• [Information given]:
Content starts

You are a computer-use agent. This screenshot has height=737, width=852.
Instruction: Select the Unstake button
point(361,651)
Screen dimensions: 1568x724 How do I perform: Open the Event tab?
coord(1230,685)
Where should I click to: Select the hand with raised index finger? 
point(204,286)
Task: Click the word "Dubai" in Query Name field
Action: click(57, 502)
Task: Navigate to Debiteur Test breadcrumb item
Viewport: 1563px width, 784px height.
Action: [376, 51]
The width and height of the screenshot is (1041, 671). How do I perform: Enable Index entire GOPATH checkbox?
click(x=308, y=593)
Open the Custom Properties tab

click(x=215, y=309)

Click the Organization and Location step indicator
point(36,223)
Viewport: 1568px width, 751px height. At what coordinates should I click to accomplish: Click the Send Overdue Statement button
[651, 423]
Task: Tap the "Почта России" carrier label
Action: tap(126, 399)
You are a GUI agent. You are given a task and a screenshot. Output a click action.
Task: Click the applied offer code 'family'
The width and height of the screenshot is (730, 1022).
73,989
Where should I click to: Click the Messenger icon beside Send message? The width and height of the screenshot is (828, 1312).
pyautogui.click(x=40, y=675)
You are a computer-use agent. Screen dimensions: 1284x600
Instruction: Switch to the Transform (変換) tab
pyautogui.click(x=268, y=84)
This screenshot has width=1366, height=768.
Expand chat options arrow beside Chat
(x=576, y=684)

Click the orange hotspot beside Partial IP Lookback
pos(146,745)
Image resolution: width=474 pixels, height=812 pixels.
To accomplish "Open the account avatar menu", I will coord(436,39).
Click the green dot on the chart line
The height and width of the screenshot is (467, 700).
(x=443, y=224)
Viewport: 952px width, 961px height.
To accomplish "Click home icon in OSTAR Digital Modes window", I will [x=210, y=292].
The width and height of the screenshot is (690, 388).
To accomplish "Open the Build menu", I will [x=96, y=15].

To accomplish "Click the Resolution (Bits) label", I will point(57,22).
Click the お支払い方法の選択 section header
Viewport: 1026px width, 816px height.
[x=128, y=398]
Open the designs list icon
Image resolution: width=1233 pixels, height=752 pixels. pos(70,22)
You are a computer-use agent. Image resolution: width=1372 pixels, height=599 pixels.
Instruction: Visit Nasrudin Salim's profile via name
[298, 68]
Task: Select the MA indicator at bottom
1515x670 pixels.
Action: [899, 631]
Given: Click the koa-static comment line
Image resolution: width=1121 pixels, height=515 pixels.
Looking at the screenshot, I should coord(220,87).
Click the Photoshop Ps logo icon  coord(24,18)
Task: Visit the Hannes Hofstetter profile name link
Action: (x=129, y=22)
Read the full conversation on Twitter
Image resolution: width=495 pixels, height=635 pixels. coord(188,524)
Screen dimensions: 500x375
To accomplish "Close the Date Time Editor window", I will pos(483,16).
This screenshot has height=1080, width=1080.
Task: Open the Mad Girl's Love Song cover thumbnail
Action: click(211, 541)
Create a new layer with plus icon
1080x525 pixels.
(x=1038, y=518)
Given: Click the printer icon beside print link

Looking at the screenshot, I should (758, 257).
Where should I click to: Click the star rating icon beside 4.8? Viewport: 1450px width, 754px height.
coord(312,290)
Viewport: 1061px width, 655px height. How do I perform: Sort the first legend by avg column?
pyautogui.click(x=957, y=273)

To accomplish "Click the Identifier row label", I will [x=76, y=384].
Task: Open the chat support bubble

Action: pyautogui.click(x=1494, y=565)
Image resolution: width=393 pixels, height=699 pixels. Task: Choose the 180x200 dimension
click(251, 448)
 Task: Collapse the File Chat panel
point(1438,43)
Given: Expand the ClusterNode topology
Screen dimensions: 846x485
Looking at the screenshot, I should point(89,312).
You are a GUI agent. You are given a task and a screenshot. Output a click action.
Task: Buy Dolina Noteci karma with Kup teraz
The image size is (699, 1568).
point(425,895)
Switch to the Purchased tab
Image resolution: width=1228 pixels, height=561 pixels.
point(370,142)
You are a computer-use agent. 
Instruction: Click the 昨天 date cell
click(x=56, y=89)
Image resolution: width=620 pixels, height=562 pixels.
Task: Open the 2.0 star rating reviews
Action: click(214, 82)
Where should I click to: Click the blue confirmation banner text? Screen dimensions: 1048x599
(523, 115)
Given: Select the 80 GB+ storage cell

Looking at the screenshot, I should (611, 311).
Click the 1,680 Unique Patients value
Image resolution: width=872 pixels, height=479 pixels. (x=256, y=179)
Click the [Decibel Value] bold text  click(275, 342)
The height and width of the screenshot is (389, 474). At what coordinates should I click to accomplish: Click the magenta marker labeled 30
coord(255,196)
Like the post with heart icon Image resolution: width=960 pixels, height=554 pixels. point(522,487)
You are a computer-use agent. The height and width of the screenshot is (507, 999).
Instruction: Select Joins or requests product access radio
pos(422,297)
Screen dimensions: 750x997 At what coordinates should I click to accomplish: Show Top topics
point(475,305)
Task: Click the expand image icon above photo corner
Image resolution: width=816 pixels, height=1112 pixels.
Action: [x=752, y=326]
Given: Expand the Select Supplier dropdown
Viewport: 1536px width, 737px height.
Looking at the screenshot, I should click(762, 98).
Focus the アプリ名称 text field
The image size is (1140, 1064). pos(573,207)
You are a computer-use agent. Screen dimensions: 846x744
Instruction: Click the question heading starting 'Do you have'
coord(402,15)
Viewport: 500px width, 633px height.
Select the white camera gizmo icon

Content ends

• [Directions]: All that belongs in your answer is the stretch of entries above from the line with "Instruction: Click the 昨天 date cell" through the line with "Click the [Decibel", printed exactly.

• [Answer to the exercise]:
Instruction: Click the 昨天 date cell
click(x=56, y=89)
Image resolution: width=620 pixels, height=562 pixels.
Task: Open the 2.0 star rating reviews
Action: click(214, 82)
Where should I click to: Click the blue confirmation banner text? Screen dimensions: 1048x599
(523, 115)
Given: Select the 80 GB+ storage cell

Looking at the screenshot, I should (611, 311).
Click the 1,680 Unique Patients value
Image resolution: width=872 pixels, height=479 pixels. (x=256, y=179)
Click the [Decibel Value] bold text  click(275, 342)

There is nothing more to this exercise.